Leading credit card issuers reducing outstandings

Coverage of 3Q09 results from the leading U.S. credit card issuers focused–not surprisingly–on trends in their charge-off and delinquency rates, but many of these issuers have been significantly reducing outstandings in recent quarters.
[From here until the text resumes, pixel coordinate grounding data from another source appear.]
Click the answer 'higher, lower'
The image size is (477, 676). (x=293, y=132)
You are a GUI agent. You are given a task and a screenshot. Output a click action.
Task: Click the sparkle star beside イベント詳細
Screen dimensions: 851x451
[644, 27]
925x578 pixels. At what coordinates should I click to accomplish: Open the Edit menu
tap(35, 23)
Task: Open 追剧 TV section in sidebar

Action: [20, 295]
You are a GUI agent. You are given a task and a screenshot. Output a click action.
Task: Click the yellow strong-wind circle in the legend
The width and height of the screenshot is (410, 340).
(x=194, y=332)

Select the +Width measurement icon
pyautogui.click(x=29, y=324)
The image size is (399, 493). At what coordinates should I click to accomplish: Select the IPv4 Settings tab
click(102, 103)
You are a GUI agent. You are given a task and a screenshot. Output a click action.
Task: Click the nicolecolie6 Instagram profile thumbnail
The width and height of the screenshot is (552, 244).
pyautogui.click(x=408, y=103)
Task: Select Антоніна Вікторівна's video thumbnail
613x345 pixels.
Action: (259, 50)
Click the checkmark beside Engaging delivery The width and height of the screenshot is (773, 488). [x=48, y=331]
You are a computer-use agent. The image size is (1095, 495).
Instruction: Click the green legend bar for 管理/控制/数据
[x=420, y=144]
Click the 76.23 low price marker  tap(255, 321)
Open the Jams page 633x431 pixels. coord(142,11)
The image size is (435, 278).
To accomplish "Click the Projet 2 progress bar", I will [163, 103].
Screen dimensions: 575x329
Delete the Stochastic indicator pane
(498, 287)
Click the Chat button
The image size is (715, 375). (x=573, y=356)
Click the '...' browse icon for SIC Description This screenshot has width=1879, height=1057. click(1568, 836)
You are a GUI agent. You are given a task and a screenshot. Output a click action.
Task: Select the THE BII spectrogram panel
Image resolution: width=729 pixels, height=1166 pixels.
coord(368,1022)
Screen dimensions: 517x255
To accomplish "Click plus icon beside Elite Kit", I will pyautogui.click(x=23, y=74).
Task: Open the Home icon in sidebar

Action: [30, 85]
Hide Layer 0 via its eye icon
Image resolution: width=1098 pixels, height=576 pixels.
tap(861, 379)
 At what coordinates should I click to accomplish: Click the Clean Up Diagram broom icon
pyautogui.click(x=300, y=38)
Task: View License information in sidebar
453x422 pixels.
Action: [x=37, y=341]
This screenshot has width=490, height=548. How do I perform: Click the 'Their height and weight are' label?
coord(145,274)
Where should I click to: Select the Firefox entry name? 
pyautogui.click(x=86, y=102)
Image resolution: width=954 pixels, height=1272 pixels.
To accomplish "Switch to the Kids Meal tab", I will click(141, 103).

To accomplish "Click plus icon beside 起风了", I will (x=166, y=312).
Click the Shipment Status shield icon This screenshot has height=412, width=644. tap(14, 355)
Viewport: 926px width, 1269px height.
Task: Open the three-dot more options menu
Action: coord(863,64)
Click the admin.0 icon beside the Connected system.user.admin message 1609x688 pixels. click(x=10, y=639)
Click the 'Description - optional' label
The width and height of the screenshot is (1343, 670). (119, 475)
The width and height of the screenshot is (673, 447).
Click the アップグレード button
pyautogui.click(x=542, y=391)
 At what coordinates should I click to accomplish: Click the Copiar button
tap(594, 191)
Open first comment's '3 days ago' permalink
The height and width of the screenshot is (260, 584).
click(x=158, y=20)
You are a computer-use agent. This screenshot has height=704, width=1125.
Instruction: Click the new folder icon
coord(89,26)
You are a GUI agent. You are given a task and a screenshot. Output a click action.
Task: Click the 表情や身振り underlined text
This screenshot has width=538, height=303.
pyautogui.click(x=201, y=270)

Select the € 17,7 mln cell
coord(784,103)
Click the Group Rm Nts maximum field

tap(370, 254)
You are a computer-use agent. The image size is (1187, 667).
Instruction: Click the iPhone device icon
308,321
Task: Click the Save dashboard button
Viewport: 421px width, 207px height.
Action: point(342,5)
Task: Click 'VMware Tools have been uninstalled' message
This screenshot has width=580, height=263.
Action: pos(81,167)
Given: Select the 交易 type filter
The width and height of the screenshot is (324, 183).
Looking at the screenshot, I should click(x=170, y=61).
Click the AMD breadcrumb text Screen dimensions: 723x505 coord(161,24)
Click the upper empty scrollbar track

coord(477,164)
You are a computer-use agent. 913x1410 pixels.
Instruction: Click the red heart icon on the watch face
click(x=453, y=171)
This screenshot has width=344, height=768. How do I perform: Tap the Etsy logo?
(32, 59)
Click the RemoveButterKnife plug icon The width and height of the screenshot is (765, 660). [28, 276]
This is due to reduced acquisition activity, as well as charge offs.  The following is a list of end-3Q09 managed outstandings for the leading issuers, along with q/q and y/y changes:

  • Chase: $165.2 billion in EOP managed outstandings; down 4% q/q; down 11% y/y
  • Bank of America: $164.5 billion; down 3% q/q; down 10% y/y
  • Citi (Citi-Branded Cards in North America): $83.7 billion; up 2% q/q; down 1% y/y
  • Capital One (domestic credit card): $61.9 billion; down 4% q/q; down 11% y/y
  • American Express (U.S. Card): $51.9 billion; down 4% q/q; down 19% y/y
  • Discover (U.S. Card): $48.1 billion; down 2% q/q; down 2% y/y

And this reduction in outstandings should continue for the next few quarters, as issuers continue to pull back on acquisition activity, charge-offs remain high, and new credit card legislation comes into force.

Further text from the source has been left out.